What is required. Reproduce the entries verbatim, starting at the beginning of the entries and ending at the line containing "Action: tap(1234, 707)", both included.
start Dataset excerpts
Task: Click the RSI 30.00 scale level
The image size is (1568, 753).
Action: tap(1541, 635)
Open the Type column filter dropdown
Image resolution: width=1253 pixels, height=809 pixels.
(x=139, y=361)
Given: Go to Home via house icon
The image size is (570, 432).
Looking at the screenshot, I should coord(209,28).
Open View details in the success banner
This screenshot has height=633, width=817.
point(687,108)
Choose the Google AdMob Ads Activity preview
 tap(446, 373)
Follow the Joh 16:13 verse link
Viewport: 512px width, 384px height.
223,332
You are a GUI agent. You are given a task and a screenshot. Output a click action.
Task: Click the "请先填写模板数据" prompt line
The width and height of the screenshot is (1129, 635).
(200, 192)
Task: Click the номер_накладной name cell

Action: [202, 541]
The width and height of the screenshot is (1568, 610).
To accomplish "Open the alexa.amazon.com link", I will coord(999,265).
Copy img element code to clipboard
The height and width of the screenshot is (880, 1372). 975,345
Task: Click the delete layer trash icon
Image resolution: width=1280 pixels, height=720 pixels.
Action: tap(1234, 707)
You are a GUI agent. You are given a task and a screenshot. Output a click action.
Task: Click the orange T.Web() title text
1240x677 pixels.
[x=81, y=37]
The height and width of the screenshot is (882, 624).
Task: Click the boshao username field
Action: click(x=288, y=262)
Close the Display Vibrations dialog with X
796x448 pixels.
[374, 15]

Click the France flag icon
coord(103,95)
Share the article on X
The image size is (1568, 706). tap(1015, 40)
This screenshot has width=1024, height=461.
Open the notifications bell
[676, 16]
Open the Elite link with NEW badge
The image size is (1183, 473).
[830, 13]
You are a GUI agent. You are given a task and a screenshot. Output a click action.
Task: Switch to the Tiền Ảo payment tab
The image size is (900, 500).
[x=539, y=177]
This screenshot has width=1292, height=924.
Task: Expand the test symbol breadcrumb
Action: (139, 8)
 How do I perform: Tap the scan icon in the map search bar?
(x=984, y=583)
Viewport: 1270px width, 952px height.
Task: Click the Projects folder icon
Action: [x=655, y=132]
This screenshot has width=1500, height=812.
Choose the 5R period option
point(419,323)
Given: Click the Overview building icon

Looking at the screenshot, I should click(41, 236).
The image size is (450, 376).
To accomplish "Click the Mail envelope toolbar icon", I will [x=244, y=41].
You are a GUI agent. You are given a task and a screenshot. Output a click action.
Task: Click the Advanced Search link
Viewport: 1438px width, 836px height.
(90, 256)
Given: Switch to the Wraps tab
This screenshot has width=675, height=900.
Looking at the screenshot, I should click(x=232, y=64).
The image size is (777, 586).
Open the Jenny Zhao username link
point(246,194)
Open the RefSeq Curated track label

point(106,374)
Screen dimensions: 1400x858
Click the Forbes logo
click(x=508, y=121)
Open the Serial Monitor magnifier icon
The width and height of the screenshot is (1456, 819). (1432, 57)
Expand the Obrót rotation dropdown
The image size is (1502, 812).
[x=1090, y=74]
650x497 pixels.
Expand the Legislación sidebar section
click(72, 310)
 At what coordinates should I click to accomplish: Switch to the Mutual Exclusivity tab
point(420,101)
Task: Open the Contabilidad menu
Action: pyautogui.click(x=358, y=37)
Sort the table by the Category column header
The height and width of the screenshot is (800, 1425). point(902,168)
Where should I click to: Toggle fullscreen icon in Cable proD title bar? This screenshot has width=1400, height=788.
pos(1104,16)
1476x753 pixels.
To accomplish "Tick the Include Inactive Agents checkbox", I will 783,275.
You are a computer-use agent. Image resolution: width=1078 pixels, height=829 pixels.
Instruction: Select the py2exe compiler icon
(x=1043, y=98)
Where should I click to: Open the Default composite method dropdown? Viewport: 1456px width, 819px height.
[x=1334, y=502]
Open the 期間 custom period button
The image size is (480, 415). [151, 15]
end Dataset excerpts
Task answer.
Task: Click the RSI 30.00 scale level
The image size is (1568, 753).
Action: tap(1541, 635)
Open the Type column filter dropdown
Image resolution: width=1253 pixels, height=809 pixels.
(x=139, y=361)
Given: Go to Home via house icon
The image size is (570, 432).
Looking at the screenshot, I should coord(209,28).
Open View details in the success banner
This screenshot has height=633, width=817.
point(687,108)
Choose the Google AdMob Ads Activity preview
 tap(446, 373)
Follow the Joh 16:13 verse link
Viewport: 512px width, 384px height.
223,332
You are a GUI agent. You are given a task and a screenshot. Output a click action.
Task: Click the "请先填写模板数据" prompt line
The width and height of the screenshot is (1129, 635).
(200, 192)
Task: Click the номер_накладной name cell

Action: [202, 541]
The width and height of the screenshot is (1568, 610).
To accomplish "Open the alexa.amazon.com link", I will coord(999,265).
Copy img element code to clipboard
The height and width of the screenshot is (880, 1372). 975,345
Task: Click the delete layer trash icon
Image resolution: width=1280 pixels, height=720 pixels.
Action: tap(1234, 707)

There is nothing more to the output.